Salah satu tulang punggung dalam skema transportasi ini adalah optimalisasi layanan kereta api elektrik maupun konvensional. Pembangunan jalur ganda (double track) serta revitalisasi stasiun-stasiun lama di wilayah priangan timur dan barat telah mempercepat waktu tempuh antar-kota secara signifikan. Berdasarkan Fakta Jabar, integrasi antara kereta cepat dengan jaringan kereta commuter lokal menjadi kunci utama untuk menarik minat masyarakat beralih ke transportasi umum. Penambahan frekuensi perjalanan pada jam sibuk juga dilakukan guna menjamin kenyamanan penumpang agar tidak lagi terjadi penumpukan di peron.

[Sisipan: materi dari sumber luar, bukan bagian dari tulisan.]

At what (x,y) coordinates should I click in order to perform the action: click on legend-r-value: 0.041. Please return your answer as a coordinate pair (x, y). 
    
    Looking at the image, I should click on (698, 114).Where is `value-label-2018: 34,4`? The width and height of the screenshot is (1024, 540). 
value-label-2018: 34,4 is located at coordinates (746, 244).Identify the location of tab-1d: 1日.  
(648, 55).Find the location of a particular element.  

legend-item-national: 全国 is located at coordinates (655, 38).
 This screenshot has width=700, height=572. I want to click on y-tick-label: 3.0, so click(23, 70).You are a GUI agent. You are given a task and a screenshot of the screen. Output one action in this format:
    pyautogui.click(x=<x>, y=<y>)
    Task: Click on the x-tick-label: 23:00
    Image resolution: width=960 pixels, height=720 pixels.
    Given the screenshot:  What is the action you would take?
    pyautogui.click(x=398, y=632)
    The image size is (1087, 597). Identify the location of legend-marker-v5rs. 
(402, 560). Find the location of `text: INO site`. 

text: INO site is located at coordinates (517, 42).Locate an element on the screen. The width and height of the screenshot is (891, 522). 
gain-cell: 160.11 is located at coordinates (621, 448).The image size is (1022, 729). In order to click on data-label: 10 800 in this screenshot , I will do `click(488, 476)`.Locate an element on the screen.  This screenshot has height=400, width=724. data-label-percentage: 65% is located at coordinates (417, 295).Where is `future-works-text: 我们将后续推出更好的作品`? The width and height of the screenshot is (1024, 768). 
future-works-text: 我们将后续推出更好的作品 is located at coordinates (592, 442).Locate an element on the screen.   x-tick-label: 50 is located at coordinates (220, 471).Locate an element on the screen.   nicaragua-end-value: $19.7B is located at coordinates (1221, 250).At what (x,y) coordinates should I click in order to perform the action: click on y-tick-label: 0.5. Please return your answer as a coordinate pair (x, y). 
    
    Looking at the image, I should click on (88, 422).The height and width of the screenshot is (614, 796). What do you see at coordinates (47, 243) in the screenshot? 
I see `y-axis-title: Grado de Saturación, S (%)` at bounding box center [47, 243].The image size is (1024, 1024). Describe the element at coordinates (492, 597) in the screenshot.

Selain kereta api, pengembangan sistem Peningkatan Konektivitas berbasis jalan seperti Bus Rapid Transit (BRT) di wilayah metropolitan Bandung Raya dan Bodetabek kini semakin terintegrasi. Sistem pembayaran satu kartu untuk berbagai moda transportasi memudahkan warga untuk melakukan perjalanan lintas wilayah tanpa harus berkali-kali membeli tiket. Konektivitas ini tidak hanya mempermudah mobilitas manusia, tetapi juga memperlancar arus barang, yang pada gilirannya akan menurunkan biaya logistik dan meningkatkan daya saing ekonomi daerah. Jawa Barat diproyeksikan menjadi model integrasi transportasi terbaik di tingkat nasional.
Visi besar di tahun 2026 ini juga menyentuh aspek keberlanjutan dengan pengadaan armada bus listrik di kota-kota besar. Pemerintah provinsi berkomitmen untuk mengurangi emisi karbon melalui modernisasi kendaraan publik yang lebih ramah lingkungan. Selain itu, pembangunan fasilitas pendukung seperti trotoar yang nyaman dan jalur sepeda di sekitar simpul transportasi massal menjadi prioritas. Hal ini bertujuan untuk menciptakan ekosistem transportasi yang inklusif, di mana setiap warga, termasuk penyandang disabilitas, dapat menggunakan fasilitas publik dengan aman dan mudah.